__TASK TO COMPLETE__: Exact reproduction is required for all entries.

Records from a data collection
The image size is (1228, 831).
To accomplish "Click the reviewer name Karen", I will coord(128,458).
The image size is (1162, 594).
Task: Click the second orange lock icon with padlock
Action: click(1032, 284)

__TASK RESULT__:
The image size is (1228, 831).
To accomplish "Click the reviewer name Karen", I will coord(128,458).
The image size is (1162, 594).
Task: Click the second orange lock icon with padlock
Action: click(1032, 284)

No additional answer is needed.